In this study, the concentration of the hyaluronic acid is already known for every sample. However, for future clinical samples, the concentration, the zero shear viscosity and the density are unknown variables. In such cases, it is necessary to use the motional resistance value in order to relate the response of the QCR with the correction factor χ. For unknown samples, the ΔR value obtained experimentally is compared with the ΔR values in the database and the system selects the parameters required to calculate the factor χ and adjust the viscosity value. Table 3 shows the ΔR values obtained for each sample.

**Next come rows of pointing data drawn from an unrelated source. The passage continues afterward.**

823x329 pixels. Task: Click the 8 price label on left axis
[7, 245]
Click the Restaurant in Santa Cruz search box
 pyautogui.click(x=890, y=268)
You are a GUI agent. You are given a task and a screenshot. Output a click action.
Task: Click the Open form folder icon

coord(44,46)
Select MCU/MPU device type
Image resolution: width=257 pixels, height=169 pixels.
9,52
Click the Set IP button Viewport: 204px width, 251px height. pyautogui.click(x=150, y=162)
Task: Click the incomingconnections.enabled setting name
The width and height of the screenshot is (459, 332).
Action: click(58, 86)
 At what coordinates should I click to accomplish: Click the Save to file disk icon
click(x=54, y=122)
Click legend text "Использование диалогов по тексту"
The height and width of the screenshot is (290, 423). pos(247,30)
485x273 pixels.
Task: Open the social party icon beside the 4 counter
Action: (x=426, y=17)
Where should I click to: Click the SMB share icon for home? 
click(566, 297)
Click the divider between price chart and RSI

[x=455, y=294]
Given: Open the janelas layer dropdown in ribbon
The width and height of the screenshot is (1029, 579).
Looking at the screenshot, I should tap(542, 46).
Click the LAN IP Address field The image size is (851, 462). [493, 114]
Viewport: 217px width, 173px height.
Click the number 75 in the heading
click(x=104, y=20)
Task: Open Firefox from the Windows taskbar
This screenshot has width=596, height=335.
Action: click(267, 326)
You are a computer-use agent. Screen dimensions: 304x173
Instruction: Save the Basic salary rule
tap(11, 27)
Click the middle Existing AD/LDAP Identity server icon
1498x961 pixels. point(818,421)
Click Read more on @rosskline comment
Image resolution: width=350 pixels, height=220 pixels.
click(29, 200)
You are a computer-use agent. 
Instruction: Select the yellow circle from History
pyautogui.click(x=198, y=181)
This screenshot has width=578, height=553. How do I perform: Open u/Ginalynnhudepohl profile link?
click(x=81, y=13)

The obtained results confirm the relationship between hyaluronic acid concentration and the viscosity of the fluid. Considering the concentration samples used in this study are very similar to the ones reported for arthritic diseases [6,7] and the results shown, the QCR biosensor would be capable of identifying synovial fluid samples (healthy or with any medical affectation).

6. Conclusions

Quartz crystal resonators are capable of identifying changes of viscosity in biologic fluid samples due to changes in the concentration of the fluid. The sensitivity of the QCR prototype was around 4 Hz per 1 μg/mL of sample concentration change. In this study, aqueous solutions of hyaluronic acid at different concentrations have been characterized through a QCR biosensor. The results prove that it is possible to relate the concentration of hyaluronic acid with the sample viscosity. Considering that hyaluronic acid is a key component in synovial fluid and taking into account that the hyaluronic acid concentrations used in this work are related to arthritic diseases [6,7], the QCR biosensor may be used in applications related to the diagnosis of such diseases. Additionally, the QCR technique may be beneficial in synovial fluid characterization because the amount of synovial fluid available in clinical samples is too little. For physicians, the fact of knowing the viscosity value of the synovial fluid in their patients will help them to make a timelier diagnosis, and to prepare more specific treatments in accordance with the status of the disease. As future work, testing will be performed with real synovial fluid in small mammals. Also, an artificial neural network will be implemented with a robust database. Such a neural network will provide the sensor a better capacity to select the correct factor χ to adjust the viscosity value.